By Jared S. Hopkins and Betsy McKay 

The U.S. government has halted new shipments of the Johnson & Johnson Covid-19 vaccine, according to state and federal health officials, one of several steps federal agencies are taking that could help clear a backlog of unused doses before they expire.

The U.S. Centers for Disease Control and Prevention has stopped making available the one-dose shot to states, the state and federal health officials said. The stoppage is believed to be temporary, some of these officials said.

Health officials from Maryland, Oklahoma, Arkansas, Michigan, Illinois and other states said they haven't been able to order new supplies of J&J doses in recent weeks. Some also said they have sufficient supply of the vaccine.

"It just hasn't been included in our weekly allocations, from the feds, which means it is not available to order," said Oklahoma State Department of Health Deputy Commissioner Keith Reed.

The move comes as the U.S. Food and Drug Administration separately extended the shelf life of J&J's vaccine to 4 1/2 months from three months once refrigerated, the drugmaker said Thursday.

It couldn't be determined why the federal government suspended the shipments, but the policy change comes at a time when both federal and state health officials are trying to use up J&J doses that have sat unused so long they are set to expire.

Asked to comment on the government's decision to limit availability of the vaccine to states, a J&J spokesman said, "We continue to work with the U.S. government and health authorities to support the use of our vaccine, which continues to play an important role, including among those who wish to be fully vaccinated with one shot."

Just over half of the approximately 21 million J&J doses distributed in the U.S. have been administered, a lower percentage compared with shots from Pfizer Inc. and Moderna Inc., according to the CDC.

Hospital and state officials said they have many J&J doses expiring later this month, partly as an unintended consequence of the U.S.'s decision in April to temporarily suspend administration of J&J doses to assess a rare blood-clot risk.

The pause forced states and providers to cancel large blocks of appointments that were never rescheduled and left a surplus of supply and, in some areas, increased hesitancy over the J&J vaccine's safety.

The J&J vaccine was authorized by the U.S. Food and Drug Administration in February after researchers found it to be effective in a large-scale trial at protecting against symptomatic Covid-19.

While its efficacy was slightly lower than Pfizer and Moderna shots, public-health officials and vaccine experts had high hopes for the shot's role in the vaccine drive -- because it was a single-shot and required fewer cold-chain restrictions.

J&J stores doses frozen until shipment by the government, at which point they are refrigerated. That is when the countdown starts for expiration.

State health officials said they haven't been able to order new doses of the J&J shot since mid-May. The CDC has been restricting orders of the J&J vaccine, the federal health official said.
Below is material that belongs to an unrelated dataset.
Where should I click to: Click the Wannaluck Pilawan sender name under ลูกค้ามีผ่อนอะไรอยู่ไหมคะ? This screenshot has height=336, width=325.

A spokeswoman for the Arkansas state health department said it was informed that no doses were available for ordering because of issues related to the manufacturing of the vaccine.

Maryland last ordered J&J doses several weeks ago and has since been told by the government that the vaccine isn't available, Maryland Department of Health Assistant Secretary Bryan Mroz said in an interview. Federal officials say J&J's shot will become available again but didn't say when that would be, he said.

"We've been using up our inventory in the state," Mr. Mroz. "We definitely have more supply than demand."

Mr. Mroz said that some doses will expire at the end of June and others in July and that the state is working to redistribute some to providers who request them.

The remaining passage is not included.